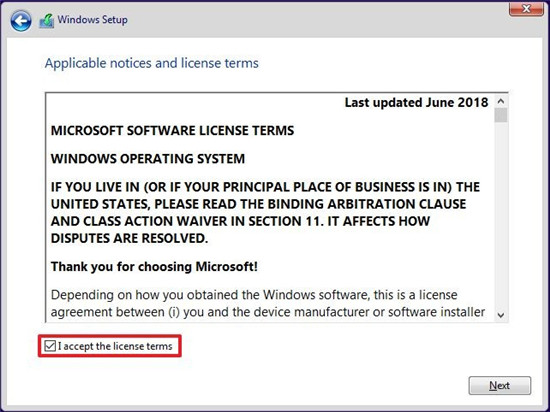Click "DISPUTES ARE RESOLVED." line
This screenshot has height=412, width=550.
pos(129,238)
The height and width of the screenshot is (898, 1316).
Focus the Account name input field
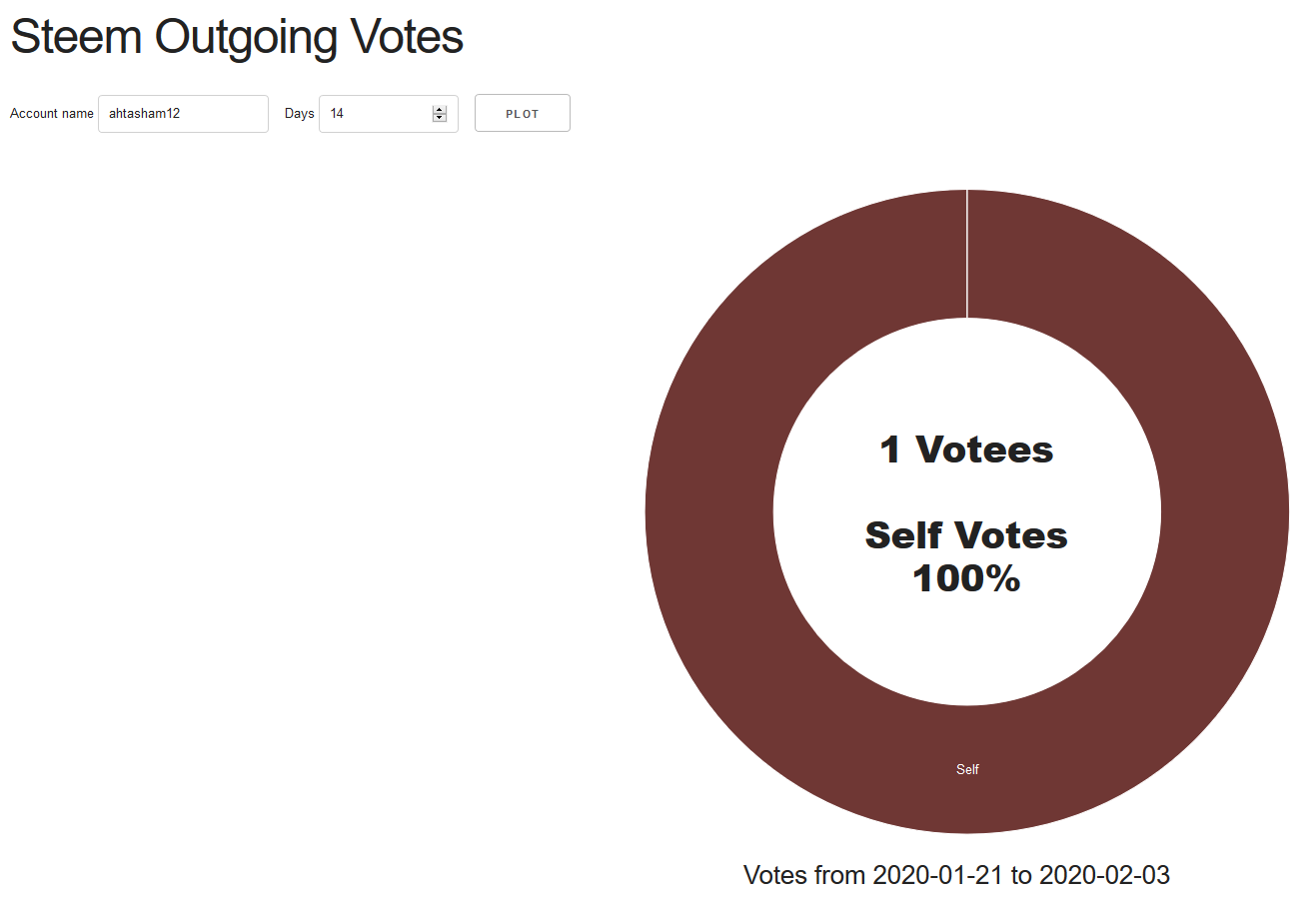click(183, 114)
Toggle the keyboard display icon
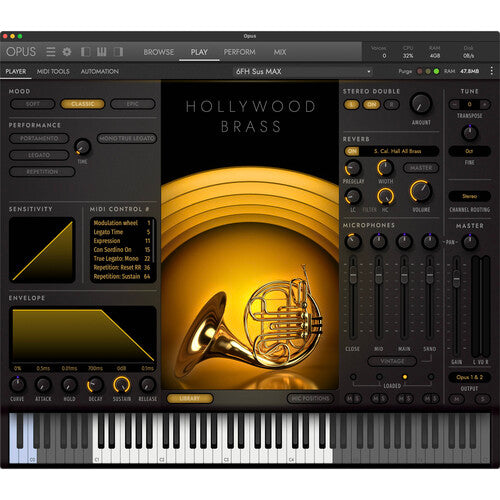This screenshot has height=500, width=500. click(102, 52)
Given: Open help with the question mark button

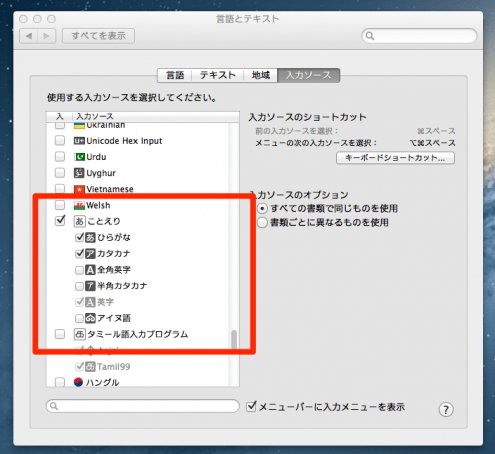Looking at the screenshot, I should click(x=446, y=409).
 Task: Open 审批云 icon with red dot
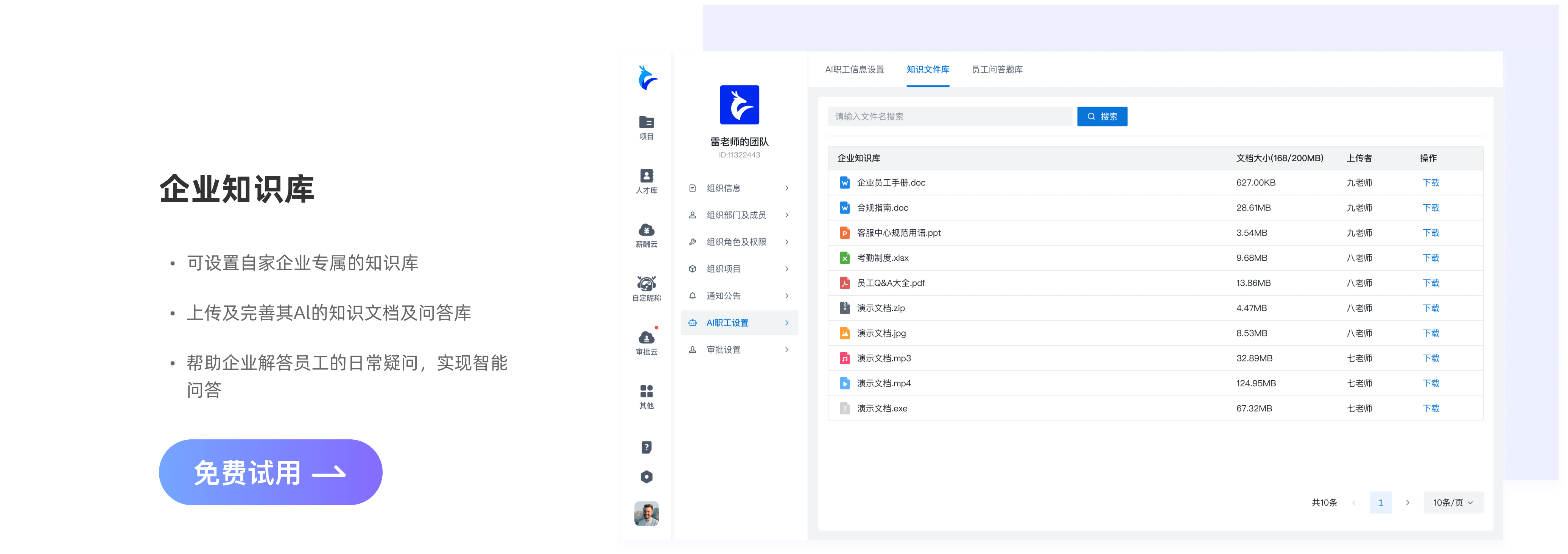pos(646,342)
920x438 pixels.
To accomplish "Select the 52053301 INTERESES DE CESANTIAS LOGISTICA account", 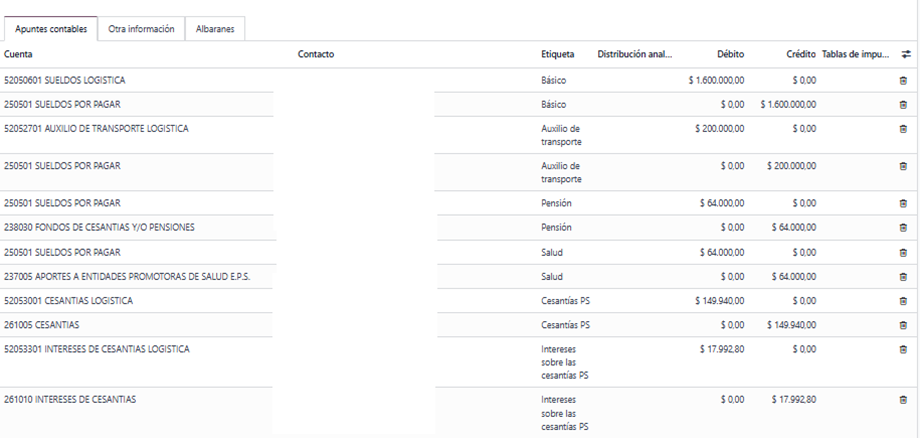I will pyautogui.click(x=96, y=349).
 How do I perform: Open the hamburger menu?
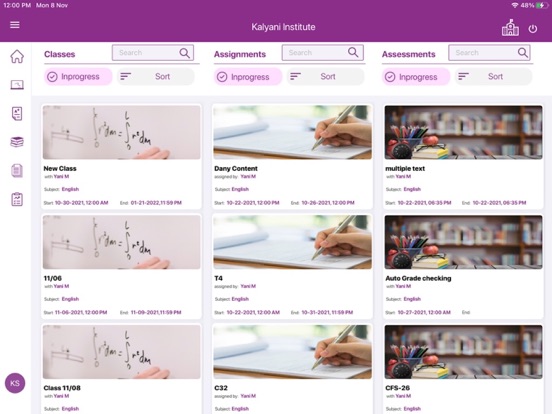pos(15,25)
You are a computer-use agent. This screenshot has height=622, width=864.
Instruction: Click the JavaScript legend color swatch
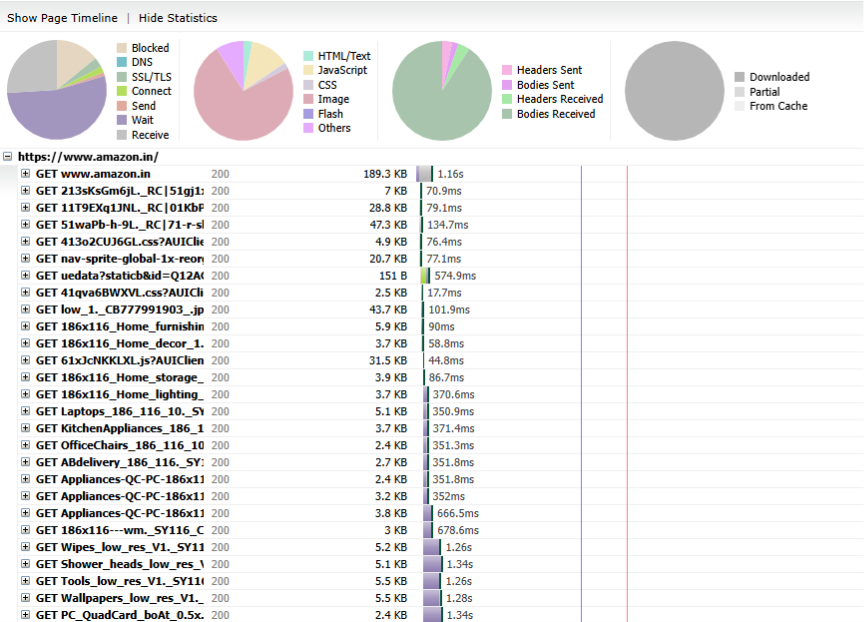pos(308,71)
═══
Arrange the lines of the listing as a numbered list, from the line that contains "How do I perform: Open the hamburger menu?" through the end of the listing, including both ends. Leave out any blank lines and the pictures.

1.  How do I perform: Open the hamburger menu?
2. pos(15,25)
3. You are a computer-use agent. This screenshot has height=622, width=864.
4. Instruction: Click the JavaScript legend color swatch
5. pos(308,71)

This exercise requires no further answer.